28 I stopped working for the negotiation sector of the band council at the end of 2009. At the same time, I volunteered to write a strategic vision for the cultural sector, which was submitted a month later. It was entitled Pour nos pères et nos enfants: occuper le territoire de la mémoire et du rêve [For our fathers and children: to occupy the territories of memory and dream]
29 Meanwhile, I undertook a journey of personal healing and cultural empowerment, through nutshimit (‘life in the forest’). These long periods of time alone in the bush (generally two weeks) became indispensable in order to investigate in myself the phenomena that I wanted to understand in and with my people. This proximity to the earth, to oneself and elders’ teachings was the antidote to being overwhelmed or devoured by the complex social phenomenon I was trying to understand within the reserve. Rooting myself epistemologically more deeply brought an important phase of psychological decolonisation; I was then able to take a more insightful look at the deeper, and often fiercely hidden, causes of our human condition as Essipiunnuat, and better assess our relationship to colonial institutions and culture.
30 I belong to this generation and I suffer, to varying degrees, from the same psychological and cultural phenomena experienced by other young Essipiunnuat. It is sometimes difficult to see the social phenomena that we are facing ourselves, especially cultural oblivion, because we are overwhelmed daily by the enigma we are trying to solve.
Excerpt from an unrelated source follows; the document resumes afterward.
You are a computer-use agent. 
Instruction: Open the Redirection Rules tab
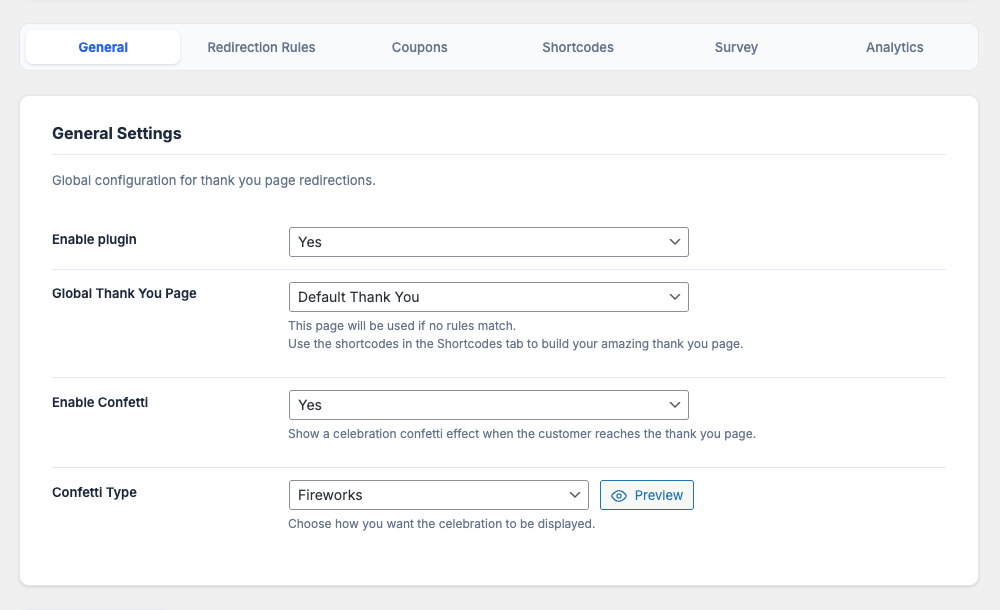tap(261, 47)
That being so, the present research aims to shed light on the inner aspects of psychological colonialism based on the valuable knowledge of those who undergo it. As Elder Albert Marshall puts it, ‘When you force people to abandon their ways of knowing, their ways of seeing the world, you destroy their spirit and once that spirit is destroyed, it is very, very difficult to embrace anything – academically’ (Albert 2015, p. 17). In order to find balance and overcome the condition of being ‘incomplete’, as find a way to work ‘in a harmonious way’, Elder Albert proposes a way called ‘Two-Eyes Seeing’ or ‘Etuaptmumk’. This approach, that I’ve tried to follow in my research, reinforces the capacity ‘to see from one eye with the strengths of Indigenous ways of knowing, and to see from the other eye with the strengths of Western ways of knowing, and to use both of these eyes together’ (Bartlett, Marshall, M., & Marshall, A., 2012, p. 335). On one hand I thus cross-reference people’s views and support and illuminate their rich stories with as many perspectives as possible, from Indigenous and non-Indigenous thinkers, in a transdisciplinary way.
31 The notation of each interview is taken from the classifications assigned by the NVivo software I employed.
32 For example, when American anthropologist Frank G. Speck visited Essipiunnuat around 1915 during one of his field investigations, he met with my ancestor, an Essipiunnu by the name of Old Paun Rus, or Old Paul Ross in English (1825–1920). The man was already in his mid 80s at the time of their meeting. He became one of Speck’s key informants, and is abundantly quoted in his later publications and notes. Speck’s field notes, accessible through the American Philosophical Society in Philadelphia, testify to the intensity of Essipiunnuat cultural life in 1915.
33 See: Leroux (2019) and Caldwell (2017).
34 Mestokosho, R. (1995), Eshi Uapataman Nukum, Comment je perçois la vie Grand-mère, Beijbom books.
35 See also: Thompson (2017) and the excellent book by Releigh Yow (2005). Clinical sociology has been particularly explicit about the benefits of life-story narrative for sociological investigations. See, e.g., Rebach and Bruhn (2001).